Baris-berbaris, menembakkan senapan dan melempar granat sangatlah gampang dibanding berpikir, bersiasat, mengorganisir, agar sekian banyak orang paham, tetap bersatu dan tidak saling eker-ekeran, dan berdiplomasi melawan cara pikir berpolitik parlemen dan kabinet Belanda, mengubah kekuatan-kekuatan internasional menjadi pendukung RI. Namun mereka memang jaya menghadapi Belanda berkat kecerdikannya, intelegensinya. Seperti seekor kancil dalam menghadapi harimau, ular dan buaya.
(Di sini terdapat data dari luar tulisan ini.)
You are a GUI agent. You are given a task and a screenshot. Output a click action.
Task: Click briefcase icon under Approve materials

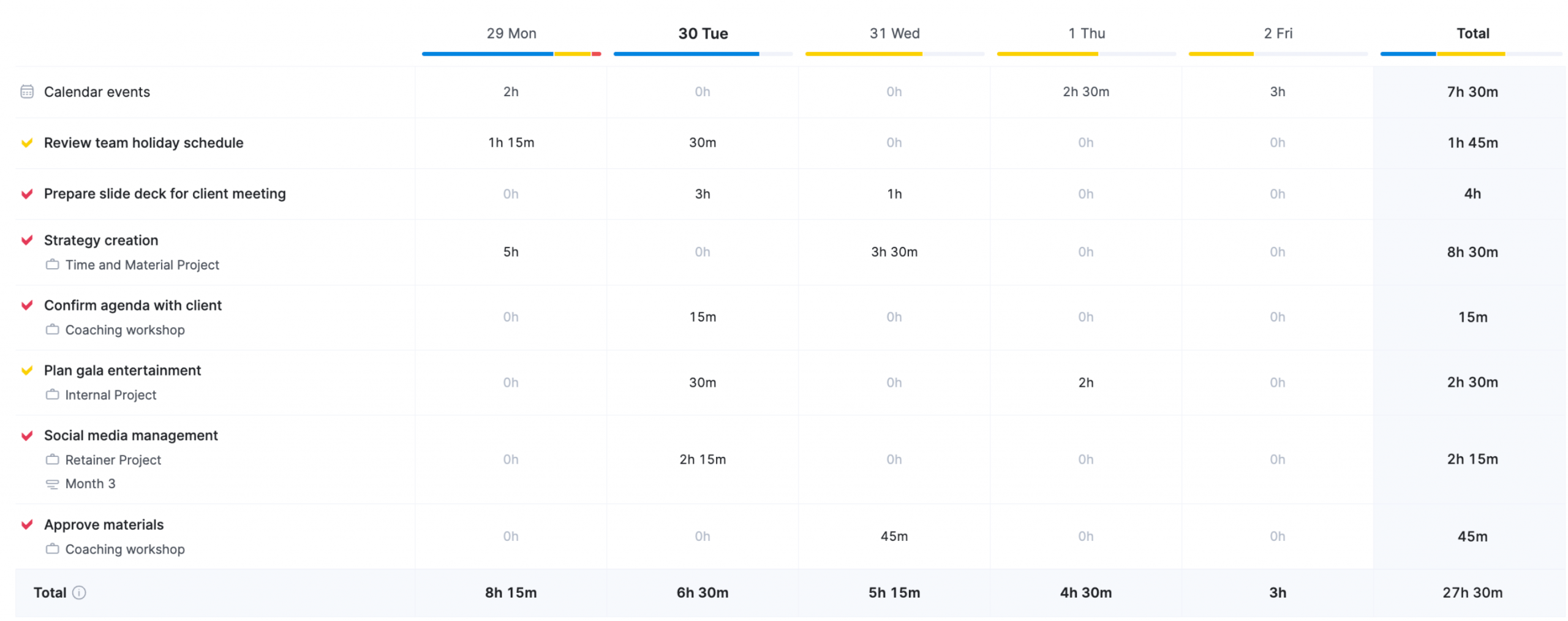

Dan itulah yang dikerjakan oleh Generasi 28, sampai kira-kira tahun 1955. Sesudah itu intelegensi, kemerdekaan eksplorasi dan eksperimentasi serta kreatifitas mengalami musim kemarau yang sangat panjang sekali. Sampai akhirnya bergaung suara-suara nyinyir dalam keluhan setiap kaum marginal: toh nyatanya saat ini yang bisa hidup dan maju bukan mereka yang punya intelegensi atau bijak, melainkan yang punya duit, punya beking kuat dan agresif keroyokannya. Tentulah ini suara yang tidak 100% benar, namun jika ada asap mestinya perlu dicari di mana apinya kan?

Semoga kita semua sepakat bahwa dengan mental keroyokan, berkelahi tanpa sebab yang jelas, solidaritas absurd, dan dengan pudarnya daya intelegensi dan kebijakan nasion, kita tidak akan mungkin mampu menghadapi proses terbang mengangkasa menuju pada kehidupan berbangsa yang lebih beradab pada tahun-tahun mendatang. Namun sudilah kita jangan hanya menyalahkan satu atau dua pihak saja, terutama kepada pihak yang bertanggung jawab pada proses pembetukan intelegensia. Namun seluruh sistem negara dan praksis masyarakat menentukan apakah kita akan mendapat Generasi Baru ciyus miyapah yang bisanya cuma menyontek, menghafal dan berbaris, beking-bekingan, keroyokan dan lari tunggang langgang ketika polisi datang, ataukah generasi yang intelegen dan bijak, tidak usah berharap seperti Einstein yang mahir dengan dalil-dalil fisika, ataupun Phytagoras yangt mahir dengan dalil-dalil matematika, namun cukup seperti, atau kalau bisa mendekati Generasi 28.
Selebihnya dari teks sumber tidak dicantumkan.